Project Summary
As of Spring 2024 2023, we are working to remove nalidixic acid resistance from Escherichia coli using CRISPR-Cas9 delivered via bacteriophage M13.
First, we performed mutagenesis on E. coli strand JM101 by growing and selecting for nalidixic acid resistant colonies. We then amplified the gyrA gene from each colony using PCR and outsourced their sequencing. We also amplified and sequenced the gyrA gene of known nalidixic acid resistant E. coli strain JM109.
Next, we analyzed the sequences to see if any of the strains/colonies we grew carried mutations in codon 83 or 87 of gyrA. Single-nucleotide mutations in these codons are known to lead to nalidixic acid resistance, so we looked for known mutations that we could easily target. We decided to work with JM109 since it had a documneted Asp &rarr Asn mutation in codon 87 of gyrA.

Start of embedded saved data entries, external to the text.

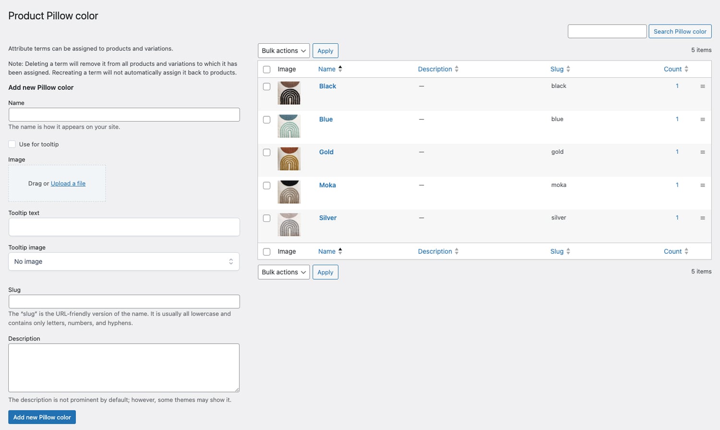Enable the Use for tooltip checkbox
The image size is (720, 430).
pyautogui.click(x=12, y=144)
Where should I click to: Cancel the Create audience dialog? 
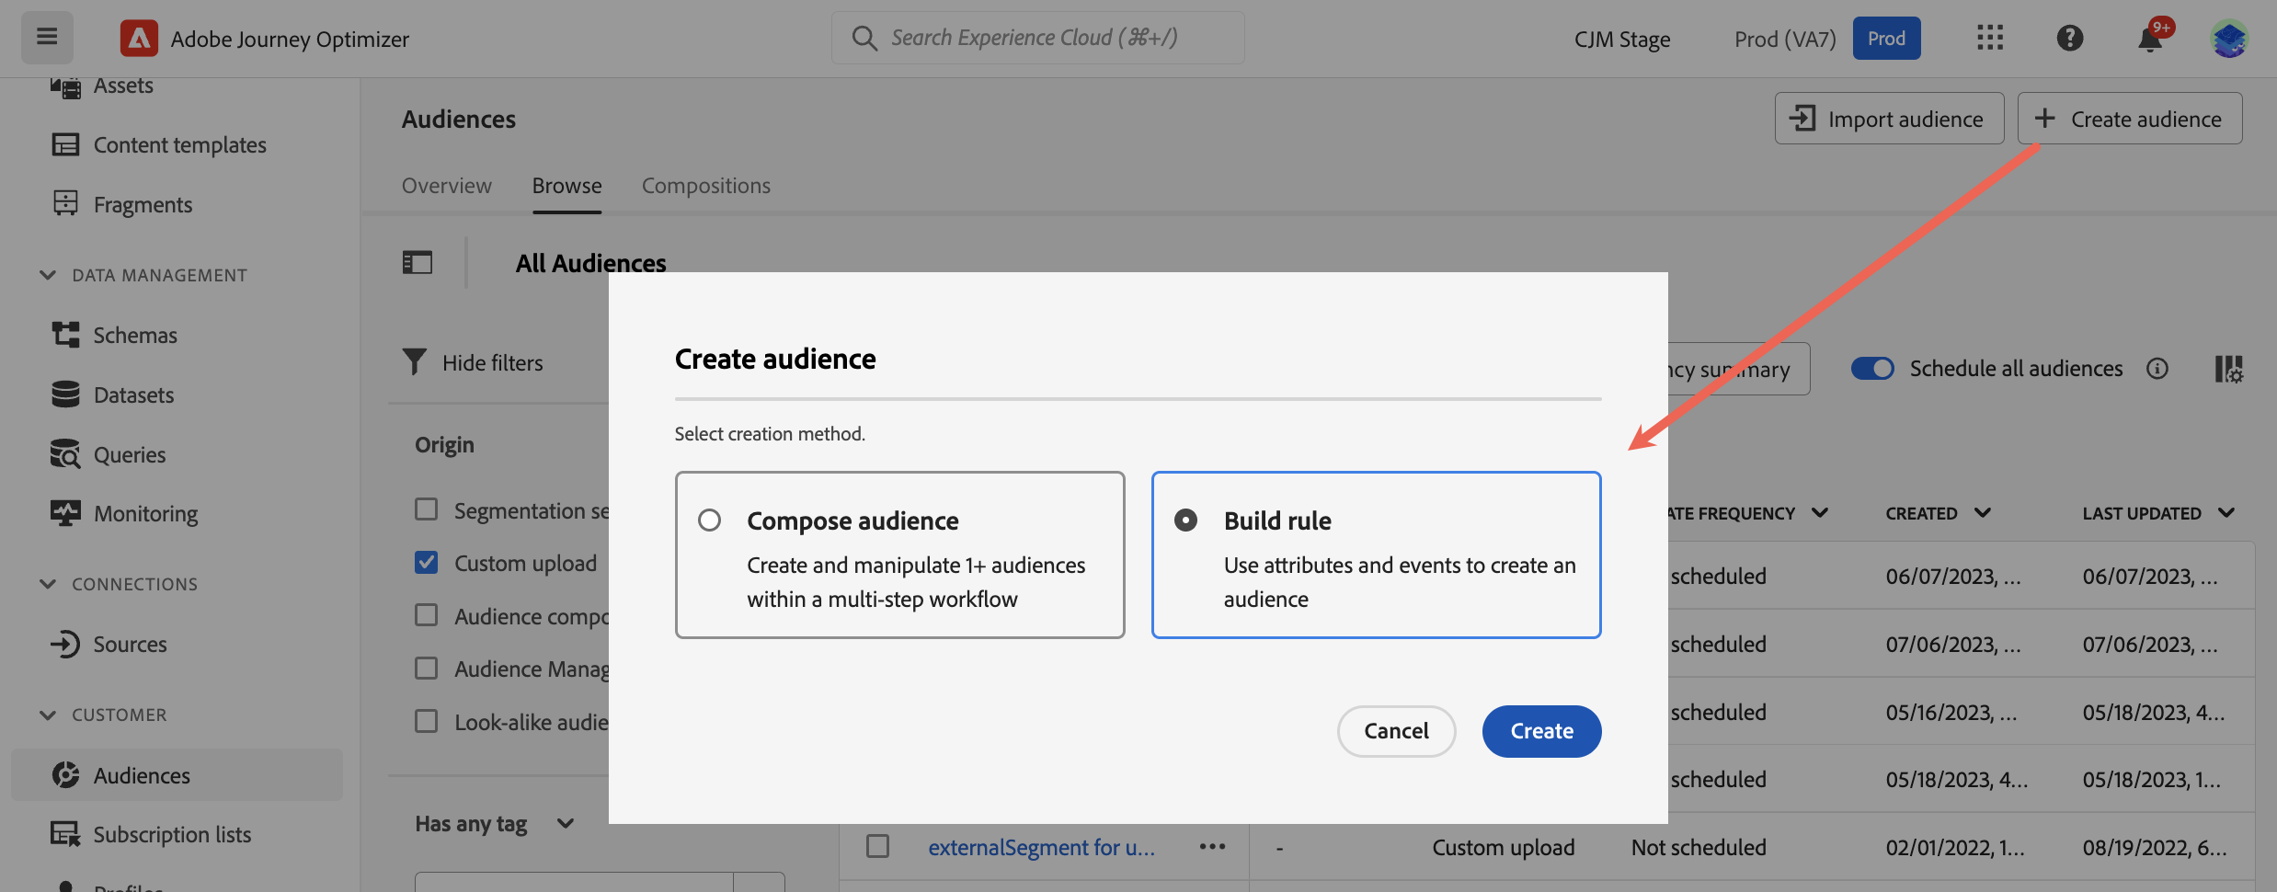click(x=1395, y=731)
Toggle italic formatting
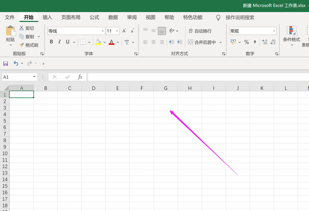This screenshot has height=211, width=309. 59,42
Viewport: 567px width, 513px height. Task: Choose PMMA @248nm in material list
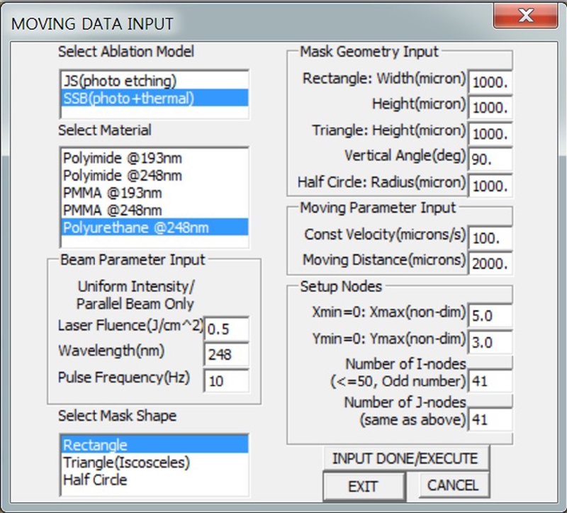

Lastly, we have developed a protocol for inserting Cas9, green flourescent protein, a kanamycin resistance gene, and our custom sgRNA into bacteriophage M13. We intend to construct the modified phage and infect our resistant bacteria with it, at which point we will verify that Cas9 and the sgRNA were expressed from the phage genome and have resensitized the bacteria to nalidixic acid.